** START OF Excerpted text **
The Worst Songs We Heard in 2018
They came from Soundcloud. They came from the Spotify recommendation algorithm. They were the breakout artists that weren’t, the crossover stars who didn’t, the A-listers who could’ve tried harder, and the tailcoat-riders who ran out of gas. Here are our least favorite songs of 2018.
Find more from Spin’s 2018 Year in Review here.
MAX — “Lights Down Low” ft. gnash
I spent the early part of 2018 worrying that our culture was preparing to accept the word “divine” as a noun. A young man named MAX seemed to be forcing the issue, much the way the advertising industry wrested “creative” into nounhood not long ago. His tool was “Lights Down Low,” a wispy nothing of a song that took its time reaching radio ubiquity after an original release in 2016, whose pre-chorus had MAX asking nicely whether he can “stop the flow of time,” and “swim in your divine.” What does he mean by that, exactly? Don’t spend too much time thinking about it. Over vintage Lite FM sonics updated with a few contemporary touches—including a saccharine guest verse from a rapper named gnash (yes, one is all caps and the other is all lower-case; no, I’m not making this up as I go along)—MAX served up enough platitudes to fill one of the supermarkets where his song seemed to play on constant loop this year. It’s only after a few times subjected to “Lights Down Low” that MAX’s proposed new definition of “divine” becomes horribly clear, and with it the song’s fundamental sin: bringing sex into the Hallmark aisle, stuffing its naughty bits into neat little lavender-colored envelopes. — ANDY CUSH
Zedd, Maren Morris, & Grey — “The Middle”
** END OF Excerpted text **
-- Short problem A --
In the records, copy out word for word every line from the line with "커리큘럼의 특징 (30, 45)" to the line with "Directory (212, 10)", both included.
** START OF Extracted information **
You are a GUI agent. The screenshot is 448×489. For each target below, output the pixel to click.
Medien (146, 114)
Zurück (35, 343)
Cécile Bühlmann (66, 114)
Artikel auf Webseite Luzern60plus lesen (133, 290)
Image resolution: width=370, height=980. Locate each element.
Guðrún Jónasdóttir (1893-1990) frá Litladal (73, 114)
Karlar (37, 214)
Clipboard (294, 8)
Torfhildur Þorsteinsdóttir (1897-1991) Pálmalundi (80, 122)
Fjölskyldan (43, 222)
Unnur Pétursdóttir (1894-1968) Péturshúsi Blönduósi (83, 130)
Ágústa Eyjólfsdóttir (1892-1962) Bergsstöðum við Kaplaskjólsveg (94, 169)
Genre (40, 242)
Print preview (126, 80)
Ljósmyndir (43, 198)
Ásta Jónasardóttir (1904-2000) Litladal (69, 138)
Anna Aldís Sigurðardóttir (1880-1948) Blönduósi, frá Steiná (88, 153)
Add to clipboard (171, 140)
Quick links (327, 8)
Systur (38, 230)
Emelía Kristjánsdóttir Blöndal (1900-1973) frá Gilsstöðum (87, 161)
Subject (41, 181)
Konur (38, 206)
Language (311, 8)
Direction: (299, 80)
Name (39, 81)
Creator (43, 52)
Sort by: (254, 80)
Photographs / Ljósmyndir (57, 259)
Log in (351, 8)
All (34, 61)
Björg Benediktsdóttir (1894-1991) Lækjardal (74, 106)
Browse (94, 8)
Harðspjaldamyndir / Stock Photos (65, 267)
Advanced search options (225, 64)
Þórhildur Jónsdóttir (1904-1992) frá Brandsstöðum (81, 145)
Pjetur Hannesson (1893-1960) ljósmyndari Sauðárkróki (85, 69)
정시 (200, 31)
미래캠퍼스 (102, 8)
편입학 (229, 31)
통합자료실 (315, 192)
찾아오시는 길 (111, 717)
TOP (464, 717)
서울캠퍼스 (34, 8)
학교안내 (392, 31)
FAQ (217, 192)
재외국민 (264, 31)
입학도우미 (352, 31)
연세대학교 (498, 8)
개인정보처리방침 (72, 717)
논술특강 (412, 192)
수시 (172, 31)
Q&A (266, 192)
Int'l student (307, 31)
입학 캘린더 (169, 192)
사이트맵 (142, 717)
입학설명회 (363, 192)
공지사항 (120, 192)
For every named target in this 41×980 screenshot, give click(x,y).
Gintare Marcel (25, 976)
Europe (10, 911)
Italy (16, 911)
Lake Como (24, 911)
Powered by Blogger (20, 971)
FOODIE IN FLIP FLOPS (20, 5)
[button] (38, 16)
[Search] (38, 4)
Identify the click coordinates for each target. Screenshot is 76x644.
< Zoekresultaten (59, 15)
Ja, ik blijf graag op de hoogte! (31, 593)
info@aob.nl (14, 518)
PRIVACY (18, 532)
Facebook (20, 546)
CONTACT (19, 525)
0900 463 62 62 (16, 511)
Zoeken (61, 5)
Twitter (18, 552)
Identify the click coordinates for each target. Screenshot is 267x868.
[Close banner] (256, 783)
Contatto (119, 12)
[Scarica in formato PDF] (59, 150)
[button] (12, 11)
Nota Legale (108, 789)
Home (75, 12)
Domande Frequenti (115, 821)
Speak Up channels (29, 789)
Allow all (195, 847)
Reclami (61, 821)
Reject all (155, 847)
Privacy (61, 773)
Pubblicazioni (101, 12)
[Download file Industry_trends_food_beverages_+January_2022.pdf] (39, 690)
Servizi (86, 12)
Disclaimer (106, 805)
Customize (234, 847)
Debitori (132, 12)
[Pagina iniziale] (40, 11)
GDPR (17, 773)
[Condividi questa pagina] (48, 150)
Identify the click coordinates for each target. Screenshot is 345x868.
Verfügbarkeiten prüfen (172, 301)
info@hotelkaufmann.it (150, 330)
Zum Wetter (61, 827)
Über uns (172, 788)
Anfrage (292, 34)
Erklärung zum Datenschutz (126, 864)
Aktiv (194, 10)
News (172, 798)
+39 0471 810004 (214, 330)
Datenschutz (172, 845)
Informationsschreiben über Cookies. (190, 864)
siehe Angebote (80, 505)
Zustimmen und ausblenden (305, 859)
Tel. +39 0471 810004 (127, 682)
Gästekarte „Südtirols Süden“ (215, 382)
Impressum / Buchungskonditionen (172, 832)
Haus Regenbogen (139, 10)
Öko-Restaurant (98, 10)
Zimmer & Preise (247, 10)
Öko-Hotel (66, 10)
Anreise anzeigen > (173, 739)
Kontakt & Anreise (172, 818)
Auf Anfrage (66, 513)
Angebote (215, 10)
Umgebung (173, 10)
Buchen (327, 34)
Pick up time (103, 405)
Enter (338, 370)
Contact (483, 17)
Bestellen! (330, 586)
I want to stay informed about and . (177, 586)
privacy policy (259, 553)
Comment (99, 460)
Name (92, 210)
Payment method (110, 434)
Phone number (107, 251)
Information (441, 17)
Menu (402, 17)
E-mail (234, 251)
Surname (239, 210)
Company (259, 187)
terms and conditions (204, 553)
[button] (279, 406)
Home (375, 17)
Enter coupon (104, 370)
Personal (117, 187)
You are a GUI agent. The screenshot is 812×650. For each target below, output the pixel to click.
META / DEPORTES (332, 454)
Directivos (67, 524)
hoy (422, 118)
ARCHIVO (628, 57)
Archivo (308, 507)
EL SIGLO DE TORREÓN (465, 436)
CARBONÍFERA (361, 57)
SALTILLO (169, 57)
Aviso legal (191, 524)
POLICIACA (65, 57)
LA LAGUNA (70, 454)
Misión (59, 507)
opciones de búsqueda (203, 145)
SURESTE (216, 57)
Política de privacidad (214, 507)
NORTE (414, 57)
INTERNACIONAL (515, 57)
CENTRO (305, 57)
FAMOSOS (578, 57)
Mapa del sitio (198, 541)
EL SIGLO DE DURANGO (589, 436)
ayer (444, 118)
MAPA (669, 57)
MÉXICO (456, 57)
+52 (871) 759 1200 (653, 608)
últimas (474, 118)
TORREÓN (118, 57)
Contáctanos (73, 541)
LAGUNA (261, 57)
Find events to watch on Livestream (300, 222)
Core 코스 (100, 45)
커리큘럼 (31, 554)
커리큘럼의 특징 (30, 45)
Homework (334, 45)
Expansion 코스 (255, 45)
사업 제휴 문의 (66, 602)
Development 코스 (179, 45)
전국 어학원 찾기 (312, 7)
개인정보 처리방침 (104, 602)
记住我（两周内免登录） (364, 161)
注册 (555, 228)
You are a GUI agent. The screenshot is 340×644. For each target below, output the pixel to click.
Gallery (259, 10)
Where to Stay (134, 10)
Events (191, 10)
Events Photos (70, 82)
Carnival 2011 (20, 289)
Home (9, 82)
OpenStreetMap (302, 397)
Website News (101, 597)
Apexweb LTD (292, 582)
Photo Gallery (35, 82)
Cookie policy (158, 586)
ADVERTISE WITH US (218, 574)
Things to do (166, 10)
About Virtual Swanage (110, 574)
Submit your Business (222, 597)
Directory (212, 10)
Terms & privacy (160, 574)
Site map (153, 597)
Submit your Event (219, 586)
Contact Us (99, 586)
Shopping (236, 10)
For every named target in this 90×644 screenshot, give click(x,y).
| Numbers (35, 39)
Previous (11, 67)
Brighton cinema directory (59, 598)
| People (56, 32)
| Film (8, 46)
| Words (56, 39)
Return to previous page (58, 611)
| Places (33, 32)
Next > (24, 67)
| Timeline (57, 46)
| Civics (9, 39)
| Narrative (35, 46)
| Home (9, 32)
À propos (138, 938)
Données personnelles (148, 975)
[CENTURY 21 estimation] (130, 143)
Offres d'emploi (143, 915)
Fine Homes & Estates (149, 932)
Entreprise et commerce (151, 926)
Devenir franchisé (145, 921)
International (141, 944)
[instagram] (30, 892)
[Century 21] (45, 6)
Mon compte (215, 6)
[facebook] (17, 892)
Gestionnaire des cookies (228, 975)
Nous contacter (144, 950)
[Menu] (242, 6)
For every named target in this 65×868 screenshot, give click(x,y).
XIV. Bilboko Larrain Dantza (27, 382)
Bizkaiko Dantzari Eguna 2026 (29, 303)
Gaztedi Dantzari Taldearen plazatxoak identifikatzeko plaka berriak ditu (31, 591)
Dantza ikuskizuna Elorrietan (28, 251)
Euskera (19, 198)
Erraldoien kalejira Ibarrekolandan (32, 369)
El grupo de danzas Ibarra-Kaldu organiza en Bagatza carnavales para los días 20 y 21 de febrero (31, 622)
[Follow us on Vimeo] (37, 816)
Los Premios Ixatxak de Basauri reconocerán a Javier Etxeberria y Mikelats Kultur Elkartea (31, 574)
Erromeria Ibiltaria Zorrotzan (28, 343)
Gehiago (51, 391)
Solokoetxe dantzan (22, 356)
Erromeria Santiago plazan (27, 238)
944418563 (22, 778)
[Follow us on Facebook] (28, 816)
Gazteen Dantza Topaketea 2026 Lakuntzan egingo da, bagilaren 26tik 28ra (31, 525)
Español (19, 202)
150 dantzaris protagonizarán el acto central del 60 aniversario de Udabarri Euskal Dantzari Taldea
** END OF Extracted information **
-- Short problem B --
According to the article on the worst songs of 2018, in what year was "Lights Down Low" originally released?

-- Written solution A --
커리큘럼의 특징 (30, 45)
Homework (334, 45)
Expansion 코스 (255, 45)
사업 제휴 문의 (66, 602)
Development 코스 (179, 45)
전국 어학원 찾기 (312, 7)
개인정보 처리방침 (104, 602)
记住我（两周内免登录） (364, 161)
注册 (555, 228)
You are a GUI agent. The screenshot is 340×644. For each target below, output the pixel to click.
Gallery (259, 10)
Where to Stay (134, 10)
Events (191, 10)
Events Photos (70, 82)
Carnival 2011 (20, 289)
Home (9, 82)
OpenStreetMap (302, 397)
Website News (101, 597)
Apexweb LTD (292, 582)
Photo Gallery (35, 82)
Cookie policy (158, 586)
ADVERTISE WITH US (218, 574)
Things to do (166, 10)
About Virtual Swanage (110, 574)
Submit your Business (222, 597)
Directory (212, 10)

-- Written solution B --
2016